Виолетта: Найти контакты галереи не составляет труда, другой вопрос, что они вам не ответят. Это обычная история, что в Европе, что в России, что в Америке. Если ты к ним постучался со стороны, очень маловероятно, что кто-то обратит внимание.
Алиса: Продукт может быть хорошим, но нужно понимать, что это будет долгий процесс. Например, когда мы с Денисом вели переговоры с галереей, процесс занял около 9 месяцев. Если галерея пишет, что у вас классный продукт, это не значит, что уже завтра будет заключен контракт, а послезавтра начнутся продажи.
Для чего нужны аукционы?
Алиса: Аукционы — это очередная авторизация, но есть свои минусы. Например, художник отдает в галерею свою работу. Благодаря участию в выставках и ярмарках, публикациям, покупкам коллекционеров имя его растет, стоимость его имени растет — он продается на аукционе за определенную сумму, и тогда ему уже сложнее продаваться в более низком ценовом сегменте. Естественно, людей, которые могут позволить себе купить этого художника, становится меньше. То есть если его продали очень дорого, ему очень сложно потом продаваться. Также бьет по самолюбию и оценке рынком художника, если он не продался или стоимость не сильно выросла от первоначального эстимейта. Но, честно скажу, в аукционах я не сильна.

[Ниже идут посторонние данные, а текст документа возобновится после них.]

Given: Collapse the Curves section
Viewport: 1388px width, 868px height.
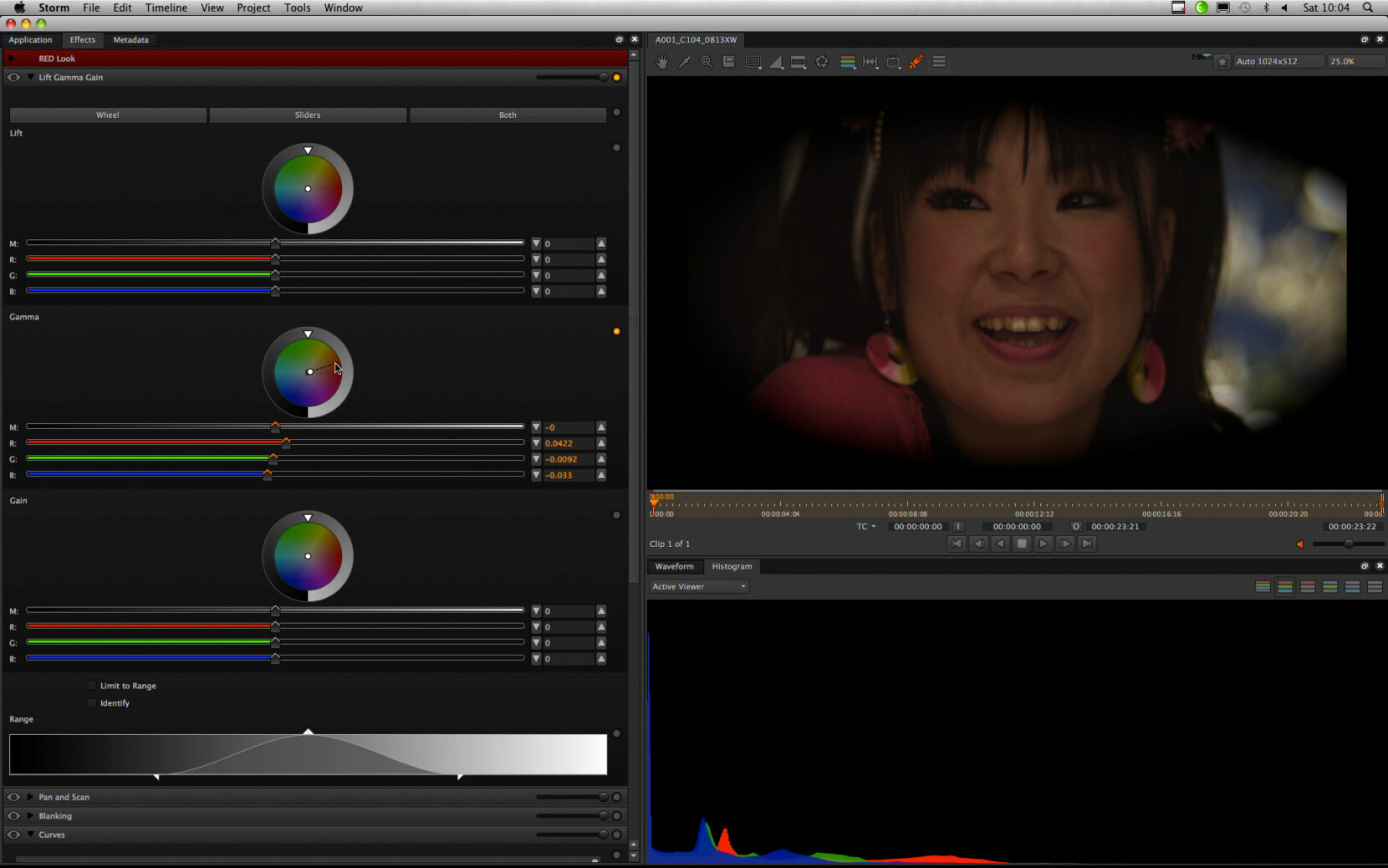Looking at the screenshot, I should click(30, 835).

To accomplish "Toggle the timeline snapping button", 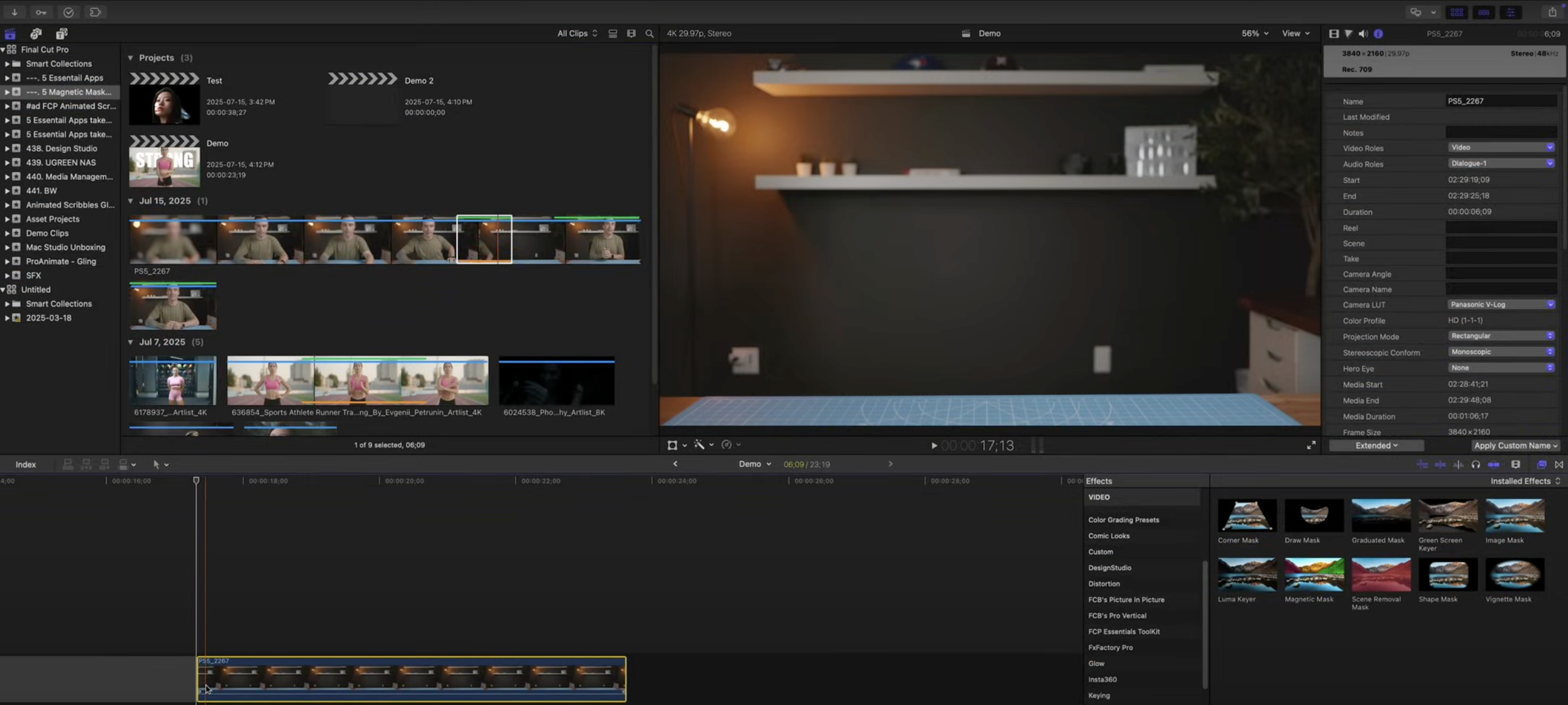I will [x=1493, y=465].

Поэтому художники создают второй, более утилитарный бренд, чтобы продаваться?
Алиса: Да, коллекционная марка — это, скорее, как творчество, но у всех есть своя студия или свое ателье. Если художники не имеют вторую линию, они работают над интерьерными или архитектурными проектами, сотрудничают с крупными брендами и таким образом зарабатывают деньги.
Как вы видите свою галерею?
Виолетта: На данный момент у нас нет своего пространства. Может быть, в 2019 году мы осуществим нашу галерейную историю, но это будет не совсем в традиционном понимании галерея. Пространство должно жить. Оно должно быть многозадачным. Когда-то мы только задумывали проект, обсуждали, с какой стороны начинать — с продюсерского агентства или с галереи. Но потом появились клиенты, пошли встречи, стало понятно, что сейчас сложно совмещать и то, и другое. В итоге начали с агентства, но, в любом случае, на галерею выйдем.
И, наконец, что означает ваше название?
Алиса: У меня была «гениальная» мысль назваться «Ультравиолетт» от английского ultraviolet. Мы долго хихикали, но решили как рабочий вариант оставить «Ультрафиолет». А потом Pantone выбрал цветом года ультрафиолетовый. Это был знак, мы предвосхищали тенденции и хотели обязательно это обыграть. Посмотрели цифровое обозначение этого цвета, немного сократили и получилось «18/38».
Виолетта: Числовое название на любом языке можно считать. Плюс, прочитывается фиксация даты основания, 2018 год.